Jesus was also mocked while he was on the cross. According to Mark 15:29–30, this was done by those who passed by and hurled insults at him and told him to come down from the cross. Mark 15:31–32 points out that "the chief priests and the teachers of the law" also mocked him among themselves, saying: "He saved others, but he can't save himself! Let this Messiah, this king of Israel, come down now from the cross, that we may see and believe." Finally, those crucified with Jesus also heaped insults at him (Mark 15:32).

Luke 23:36–37 mentions mocking by Roman soldiers: "The soldiers also mocked him, coming up and offering him sour wine, and saying, 'If you are the King of the Jews, save yourself!'" (New Revised Standard Version). In Matthew 27:42 people, priest and the elders mock Jesus, and shout at him while he is hanging on the cross: "He saved others; let Him save Himself if He is the Christ, the chosen of God."

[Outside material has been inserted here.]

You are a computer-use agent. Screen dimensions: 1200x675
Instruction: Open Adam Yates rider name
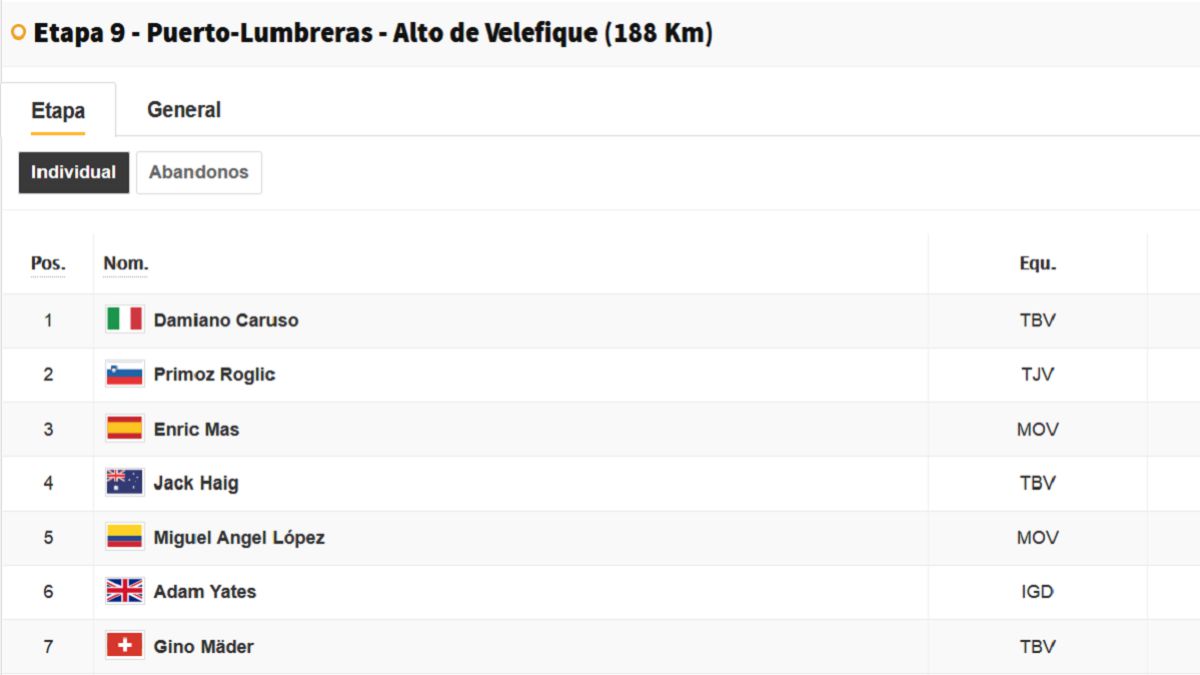(x=205, y=592)
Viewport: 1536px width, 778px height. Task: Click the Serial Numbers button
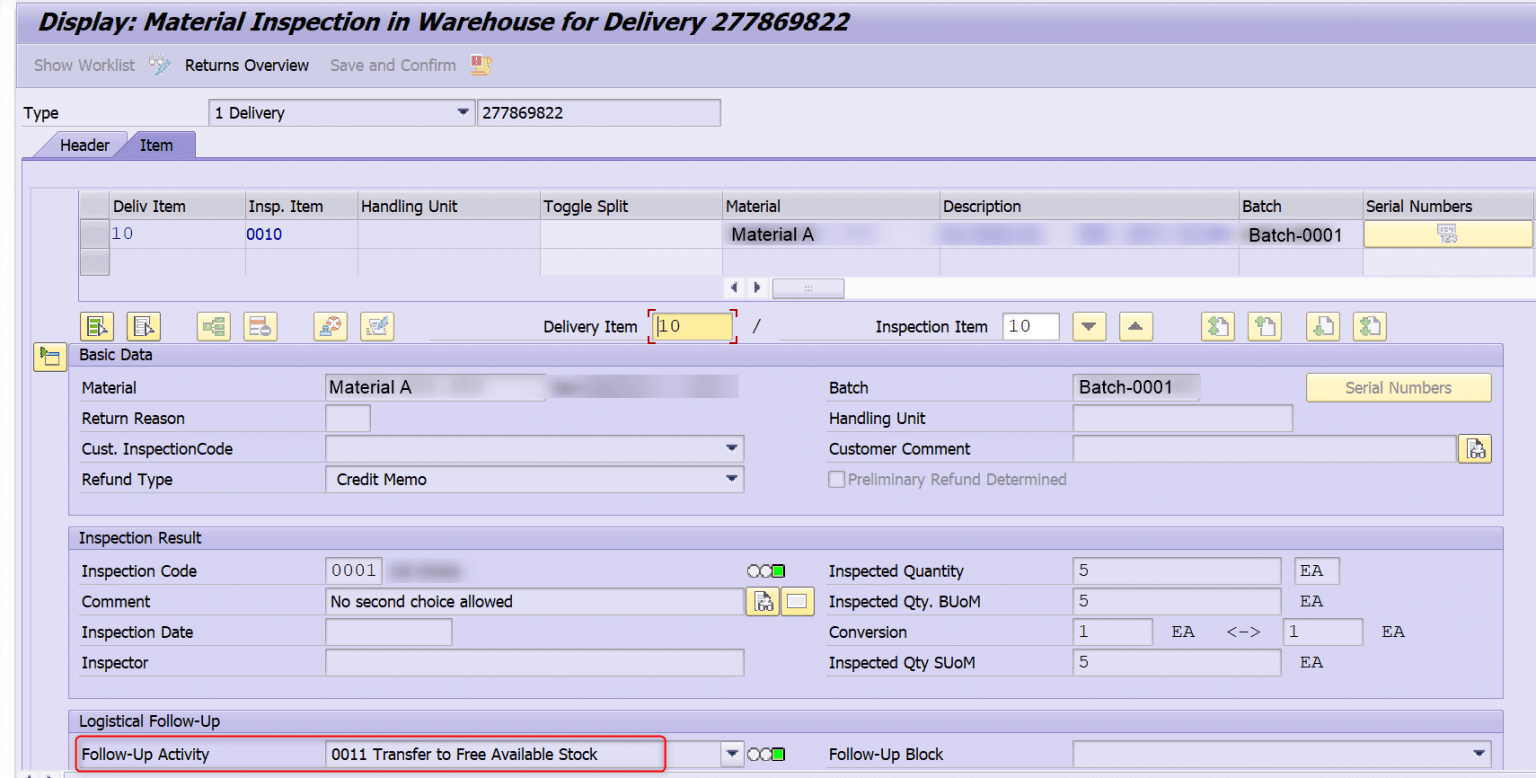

According to Luke 23:39, one criminal on his left who hung there together with Jesus on the cross, hurled insults at Jesus: "Aren't you the Messiah? Save yourself and us!"

Thus, whereas the first stage involves mockery by Jews, and the second stage mockery by gentiles, the third stage has both together. Leithart notes that at this point "Jews and Gentiles, governors and criminals, scribes and commoners, all humanity joins in a single chorus of blasphemy."

Timothy C. Gray notes that in the Gospel of Mark, the mocking of Jesus on the cross "takes up the two charges leveled against Jesus at his trial": firstly, that Jesus "threatened the temple with destruction" (14:58 and 15:29); secondly, that Jesus "claimed to be the Messiah" (14:61–62 and 15:31–32).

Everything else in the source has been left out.